Wednesday, December 21, 2016

prior knowledge

Here's another one for the slightly esoteric category People Who You Would Have Been Mildly Surprised To Discover Were Still Alive Had You Not Just Discovered They Were Dead. In this case there probably has to be a Well, If You've Even Heard Of Them At All rider attached, as Jim Prior wasn't one of the most famous or illustrious of Margaret Thatcher's Cabinet ministers (he also served in the Cabinet under Edward Heath).

The only reason that I remember Prior, who left the Cabinet when I was 14 and not really particularly politically engaged (like most 14-year-old boys I had more immediate matters to worry about, like disturbing feelings for girls and troubling goings-on, you know, down there), is that he is the only actual person, living or dead, that I have ever portrayed on stage, during the course of an intermittent and far from glorious thespian career.

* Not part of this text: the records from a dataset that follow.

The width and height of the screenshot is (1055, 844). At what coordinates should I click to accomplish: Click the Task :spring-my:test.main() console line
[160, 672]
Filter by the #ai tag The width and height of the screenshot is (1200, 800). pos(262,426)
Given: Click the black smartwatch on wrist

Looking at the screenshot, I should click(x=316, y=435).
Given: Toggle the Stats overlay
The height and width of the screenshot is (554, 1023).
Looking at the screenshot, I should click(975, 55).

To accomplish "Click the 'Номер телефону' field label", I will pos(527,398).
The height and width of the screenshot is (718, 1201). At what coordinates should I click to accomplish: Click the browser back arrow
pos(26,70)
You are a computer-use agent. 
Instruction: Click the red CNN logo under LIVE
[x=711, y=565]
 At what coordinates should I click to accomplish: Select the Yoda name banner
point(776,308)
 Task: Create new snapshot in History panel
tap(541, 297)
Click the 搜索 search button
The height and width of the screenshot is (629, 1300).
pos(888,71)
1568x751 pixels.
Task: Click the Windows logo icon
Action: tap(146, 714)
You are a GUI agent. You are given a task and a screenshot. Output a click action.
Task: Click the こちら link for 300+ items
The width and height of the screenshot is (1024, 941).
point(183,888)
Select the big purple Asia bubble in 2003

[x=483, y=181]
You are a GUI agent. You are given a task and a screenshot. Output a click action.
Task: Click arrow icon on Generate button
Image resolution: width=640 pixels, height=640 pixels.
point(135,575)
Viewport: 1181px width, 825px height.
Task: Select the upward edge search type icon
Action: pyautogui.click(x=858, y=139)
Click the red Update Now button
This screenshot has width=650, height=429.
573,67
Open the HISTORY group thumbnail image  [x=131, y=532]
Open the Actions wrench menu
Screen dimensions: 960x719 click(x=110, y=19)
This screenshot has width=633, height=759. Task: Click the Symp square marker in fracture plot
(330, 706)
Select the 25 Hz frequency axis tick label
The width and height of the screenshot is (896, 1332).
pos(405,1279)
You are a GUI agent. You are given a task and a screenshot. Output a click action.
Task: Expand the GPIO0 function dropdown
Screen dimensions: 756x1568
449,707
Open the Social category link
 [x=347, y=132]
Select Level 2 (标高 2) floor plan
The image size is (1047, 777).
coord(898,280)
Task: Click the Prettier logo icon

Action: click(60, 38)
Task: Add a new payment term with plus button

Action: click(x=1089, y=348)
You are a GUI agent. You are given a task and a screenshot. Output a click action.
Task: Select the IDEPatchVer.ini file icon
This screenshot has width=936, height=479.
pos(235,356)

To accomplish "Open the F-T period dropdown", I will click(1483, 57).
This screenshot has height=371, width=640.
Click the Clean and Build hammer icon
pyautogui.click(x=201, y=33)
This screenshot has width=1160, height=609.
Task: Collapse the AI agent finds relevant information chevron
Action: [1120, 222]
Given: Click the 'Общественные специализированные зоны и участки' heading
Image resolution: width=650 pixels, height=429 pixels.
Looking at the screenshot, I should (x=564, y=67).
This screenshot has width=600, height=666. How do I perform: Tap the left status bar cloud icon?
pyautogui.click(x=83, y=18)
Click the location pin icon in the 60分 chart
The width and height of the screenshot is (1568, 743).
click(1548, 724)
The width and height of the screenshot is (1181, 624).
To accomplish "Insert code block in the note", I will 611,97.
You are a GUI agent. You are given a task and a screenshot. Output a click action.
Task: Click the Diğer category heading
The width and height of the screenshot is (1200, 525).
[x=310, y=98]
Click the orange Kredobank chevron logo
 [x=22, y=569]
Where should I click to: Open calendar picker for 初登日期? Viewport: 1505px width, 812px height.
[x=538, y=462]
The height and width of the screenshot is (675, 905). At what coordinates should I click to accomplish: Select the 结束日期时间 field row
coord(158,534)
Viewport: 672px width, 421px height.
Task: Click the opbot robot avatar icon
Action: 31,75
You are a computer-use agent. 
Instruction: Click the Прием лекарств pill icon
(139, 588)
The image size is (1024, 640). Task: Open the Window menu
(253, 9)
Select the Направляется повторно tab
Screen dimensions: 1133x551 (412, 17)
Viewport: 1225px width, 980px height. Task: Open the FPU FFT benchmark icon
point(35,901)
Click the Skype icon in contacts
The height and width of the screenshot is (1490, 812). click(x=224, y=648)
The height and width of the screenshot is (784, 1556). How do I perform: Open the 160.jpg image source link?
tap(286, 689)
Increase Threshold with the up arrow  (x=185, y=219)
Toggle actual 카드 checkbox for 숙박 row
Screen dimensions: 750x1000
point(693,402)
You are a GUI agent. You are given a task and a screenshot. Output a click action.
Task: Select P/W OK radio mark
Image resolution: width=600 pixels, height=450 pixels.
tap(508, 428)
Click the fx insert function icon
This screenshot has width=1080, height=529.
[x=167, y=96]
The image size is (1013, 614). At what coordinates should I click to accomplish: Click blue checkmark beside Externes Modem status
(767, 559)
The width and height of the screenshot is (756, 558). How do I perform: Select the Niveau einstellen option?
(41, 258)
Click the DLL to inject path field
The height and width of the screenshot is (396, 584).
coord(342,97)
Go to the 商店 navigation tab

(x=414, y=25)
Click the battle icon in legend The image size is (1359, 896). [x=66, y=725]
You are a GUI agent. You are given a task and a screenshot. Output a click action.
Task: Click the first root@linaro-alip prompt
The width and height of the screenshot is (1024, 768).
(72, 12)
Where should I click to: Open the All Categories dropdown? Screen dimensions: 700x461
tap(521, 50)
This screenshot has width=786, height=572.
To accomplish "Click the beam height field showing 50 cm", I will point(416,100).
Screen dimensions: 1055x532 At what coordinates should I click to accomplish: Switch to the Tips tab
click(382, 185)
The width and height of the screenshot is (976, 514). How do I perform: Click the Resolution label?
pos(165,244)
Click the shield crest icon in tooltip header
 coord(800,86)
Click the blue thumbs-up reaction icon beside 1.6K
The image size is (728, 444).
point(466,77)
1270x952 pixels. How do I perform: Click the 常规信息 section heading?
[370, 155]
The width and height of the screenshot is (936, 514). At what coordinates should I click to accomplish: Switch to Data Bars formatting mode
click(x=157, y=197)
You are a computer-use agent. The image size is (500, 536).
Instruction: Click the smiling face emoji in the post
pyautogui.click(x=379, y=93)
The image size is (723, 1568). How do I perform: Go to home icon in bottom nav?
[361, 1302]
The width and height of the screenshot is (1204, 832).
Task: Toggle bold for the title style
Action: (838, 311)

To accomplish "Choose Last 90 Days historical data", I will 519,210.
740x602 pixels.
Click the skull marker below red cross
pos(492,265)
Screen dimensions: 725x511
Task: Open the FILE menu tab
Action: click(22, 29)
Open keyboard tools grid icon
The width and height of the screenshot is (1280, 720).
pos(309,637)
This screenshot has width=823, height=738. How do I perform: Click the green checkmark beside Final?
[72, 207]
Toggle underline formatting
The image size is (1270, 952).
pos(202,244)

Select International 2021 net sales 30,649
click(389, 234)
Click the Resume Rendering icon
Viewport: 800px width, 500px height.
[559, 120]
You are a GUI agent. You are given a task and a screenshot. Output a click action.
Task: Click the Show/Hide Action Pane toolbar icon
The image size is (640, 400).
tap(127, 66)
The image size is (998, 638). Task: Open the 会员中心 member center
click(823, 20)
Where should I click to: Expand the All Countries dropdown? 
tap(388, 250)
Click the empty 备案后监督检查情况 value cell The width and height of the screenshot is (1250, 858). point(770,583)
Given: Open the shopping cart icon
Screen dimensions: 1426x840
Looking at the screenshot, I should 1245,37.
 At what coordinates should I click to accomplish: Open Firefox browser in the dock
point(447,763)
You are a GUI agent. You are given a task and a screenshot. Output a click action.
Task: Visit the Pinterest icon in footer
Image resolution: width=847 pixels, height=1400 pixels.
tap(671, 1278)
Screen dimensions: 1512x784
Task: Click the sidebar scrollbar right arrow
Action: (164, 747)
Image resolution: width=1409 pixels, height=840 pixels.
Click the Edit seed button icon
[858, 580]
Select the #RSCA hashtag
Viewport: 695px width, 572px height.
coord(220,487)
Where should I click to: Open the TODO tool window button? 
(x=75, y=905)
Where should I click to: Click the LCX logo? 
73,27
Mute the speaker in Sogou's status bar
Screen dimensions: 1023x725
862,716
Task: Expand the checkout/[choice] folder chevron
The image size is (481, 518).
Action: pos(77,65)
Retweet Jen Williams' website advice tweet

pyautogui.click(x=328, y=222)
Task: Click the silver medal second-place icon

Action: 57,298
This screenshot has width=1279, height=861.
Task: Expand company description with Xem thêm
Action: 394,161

Let me set the scene for you: I was 10 or 11, in my last or last-but-one year at primary school, and it had been decided that the top couple of classes would put on a show of some sort for the parents (I can't remember, but probably at Christmas). Instead of some sort of glorified nativity play or a musical adaptation with some endearingly amateurish hoofing and singing, the young and enthusiastic teaching staff decided to really stick it to The Man by presenting a searing satirical portrait of early-1980s Britain. So the slightly bemused 10/11-year-old cast were required to portray, among the characters that I can remember, Maggie the Snatcher (scarcely very original), Sir Geoffrey Howe Nowe and, in my case, Cardinal Prior. Beyond those names I have literally no recollection of what any of it was about, other than that Maggie had most of the lines and I didn't get very many. I certainly can't tell you, for instance, what satirical purpose it served to have Prior be a cardinal, thereby joining the small list of dramatic cardinals that includes Cardinal Wolsey, Cardinal Richelieu and Cardinal Fang.

As far as I could gather the thing was mainly the brainchild of one of the teachers, Mr. Kicinski. A perfectly nice bloke, as I recall, whose enduring tragedy is that his laboured political satire was nowhere near as amusing as the nickname his pupils came up with for him: Mr. Kitchensink. I should add that despite his being a tall rangy guy with a beard and the similarity in the names, I am at least 85% sure that he didn't go on (perhaps enraged by his thwarted ambitions in the sphere of the dramatic arts) to be the Unabomber.

My principal other claim to stage fame is my appearance in the school production of Lionel Bart's Oliver! in what must have been 1979, when I would have been nine years old. I'm able to date it reasonably confidently as it was during our time in Bandung, which basically comprised the whole of 1979 (the only entire year I have ever spent outside the UK) plus a couple of months out of each of the adjoining years. My role was a non-speaking one as a member of a troupe of lovable cockney street urchins who did a bit of a tumbling routine, a thing that required what seems in hindsight like months of rehearsal, which must have left precious little time for actual lessons. The picture shows me (on the left) and my sister Emma showing off our costumes at home.

The principal roles in Oliver! are Oliver himself and Fagin. In our production the role of Oliver was time-shared between two people, both girls, as it happens, but as far as I recall the role of Fagin was the same person every time, possibly because it required a slightly older actor, and possibly just because it's a demanding role and they couldn't find more than one person capable of doing it. The person who ended up with the role, to general agreement that she was by far the best thing in the play, was an American girl called Veronica Winegarner. That's a sufficiently unusual name to be Google-able, and a bit of elementary cyberstalking reveals that she is now married to writer Eric Paul Shaffer and lives in Hawaii. That's her on the right in the photo in this blog post; I'm 99% sure that's the same person.

The only other time I can remember being on stage in front of an audience is as part of the sixth form revue we put on during my time at St. Bart's in Newbury. A combination of tediously "edgy" self-written material and lazy rehashes of classic sketches, my involvement was in the latter category as me and my friend Stuart did a version of this Peter Cook and Dudley Moore sketch. I played the psychiatrist and was utterly brilliant; Stuart played the patient and was fine but had a tendency to forget his lines which required some hasty ad-libbing to get around. Anyway, that was it: the theatre's loss was the IT industry's gain, or possibly the other way round.

4 comments:

The black rabbit said...

I should perhaps point out to any readers (plural?) of this blog that didn't know the author whilst he was an undergraduate at Bristol that even 10 or 12 years on from the time that the "Oliver" photo above was taken, Dave still wore the same clothes whilst frequenting the pubs of Bristol and pretending to read maths.
Well.
At least the trousers anyway.

The black rabbit said...

Not the cap though.
That'd have ruined his blow-dried barnet. Innit.

Emma said...

I'd forgotten about that play at St Joseph's. Mum was very disapproving. I remember a lot of talk afterwards about political jokes being put into the hands of children.

Emma said...

Couldn't say whether that's Veronica Winegarner, but as you say there can't be many people with that name. I do remember we were all dead impressed with her performance.